Any assessment of the distribution of global must take into consideration the differences in the age of its people.  There is a large diversity in aging which influences the future growth and economics. It is the purpose of this blog to portray the difference in the importance of youth as well the prevalence of an aged population on the demographics of the world.

One way of viewing the importance of capital investment is to examine the relative effects of youth on demand for investments. A relatively large share of young people will consume large amounts of capital before their income can be expected to grow.  Regions with a high ratio of young people, defined as youth under the age of 14, will require over 20 years of investment in infrastructure and in production capacity, to support the growth of their economy:

This graph show a decline in the your population for all regions, ranging to the current 33% for the fast growth Arab world to 15% for the slow growth Euro region. What is remarkable is the rapid decline of China from 28% in 1993 to 18% in 2016, which is a level below North America. The consequence of such declines indicates that the relatively low levels of GNP per capita will require huge amounts of investment capital for advancing over 2 billion of people in India and in China toward greater prosperity.
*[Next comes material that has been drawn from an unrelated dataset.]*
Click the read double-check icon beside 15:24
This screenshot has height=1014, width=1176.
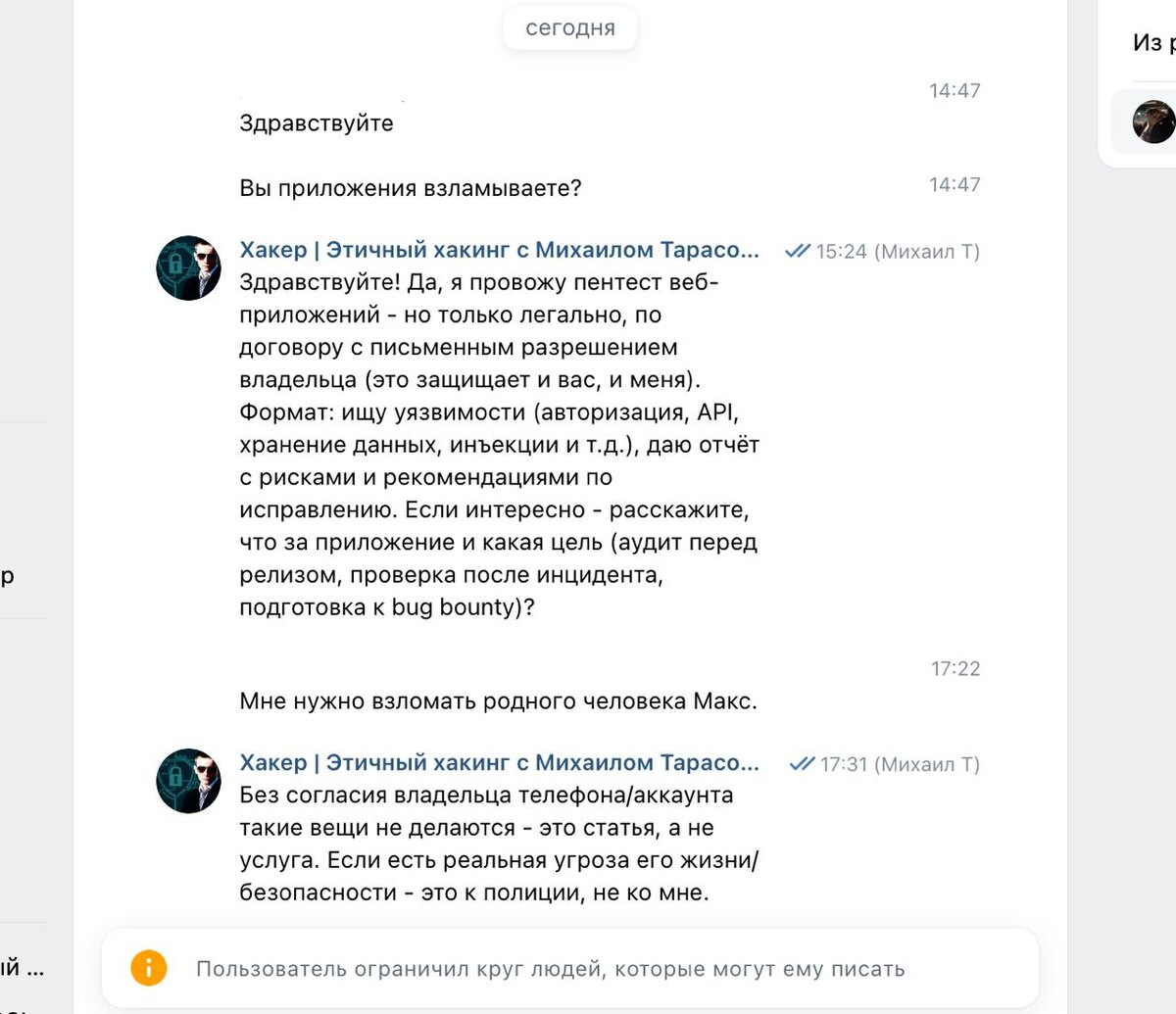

When examining the global aging population, different insights emerge:

The rise of the aging population since 1993 applies to all regions. Less that 10% of the global population is located in the Euro area and in North America. As pensions and retirement income absorb a rising share of their budgets, lesser amounts of capital become available for funding the growth in the other regions. That is particularly evident in the Euro area that is topping the growing share of total income through early retirement, guaranteed pensions and shorter working hours.


From a socio economic standpoint, the aging of the wealthy European and North American population leaves the funding of economic growth with the poor regions out of their savings. During the development of the industrial economies for 1860 through 1960 the growth of wealth in industrial countries could be funded from profits that were collected through colonial-like profits. That will not be possible in the post-industrial future for the regions that now constitute close to 90% of the world's population. 

At present it appears that only China, with its high savings rate of over 30% of GNP is able to accumulate sufficient capital to fund economic growth for itself and possibly for other regions through profitable global trade. It is also clear that the existing large accumulations of wealth in Europe and North America are culturally and politically unable to make sufficient investments to support what the world will now require.